Wednesday, June 29, 2011
I shared this recipe several years ago, but it is still a family favorite. Since I've been sharing sourdough recipes recently, I thought I'd post it again.
The flavor of these crackers is wonderful. They remind me of goldfish, even though they contain no cheese! I'm glad these things are good for you because I can't keep from eating them!
The dough is soft and tender and I found it a little hard to roll out.The easiest way I found was to roll them on parchment or a silicone mat and then transfer to the baking sheet. I've also rolled them directly on a baking sheet with no sides. And I've also tried using my pasta roller. All methods work.
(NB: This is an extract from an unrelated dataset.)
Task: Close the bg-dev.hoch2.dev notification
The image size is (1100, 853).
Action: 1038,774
And the effort is so worth it!
1 cup sourdough starter
1/4 cup softened butter or lard
1 cup whole wheat flour
1/2 tsp salt
In a large bowl, combine the sourdough and butter and mix thoroughly. Mix the salt in with 1/4 cup flour and add to the sourdough mixture. Knead it all together in the bowl, adding as much flour as necessary to make a stiff dough. The amount of flour needed will vary depending on how thick your starter is. I usually use the whole cup.
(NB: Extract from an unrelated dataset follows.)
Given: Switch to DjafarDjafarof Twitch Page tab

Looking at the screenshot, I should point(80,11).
Cover the dough with plastic wrap or put a lid on the bowl to prevent it from drying out. Leave the dough at room temperature overnight or several hours.
Preheat the oven to 350 degrees.
Divide the dough in four portions. Roll it out on a nonstick baking mat or parchment paper using a rolling pin, until it is very thin.
Garnish if desired. I like a little garlic powder or rosemary.
Transfer to your baking sheet. Cut the dough vertically and horizontally with a pizza cutter.
Bake for 15-20 minutes or until just golden brown. If you rolled the dough very thin - such as with a pasta roller, you may only need to bake 10 minutes.
Watch your children devour these before they have a chance to cool.
Variations: You can also add seasonings and spices directly into the dough. Chili powder, rosemary, Italian seasoning, and garlic powder are all options.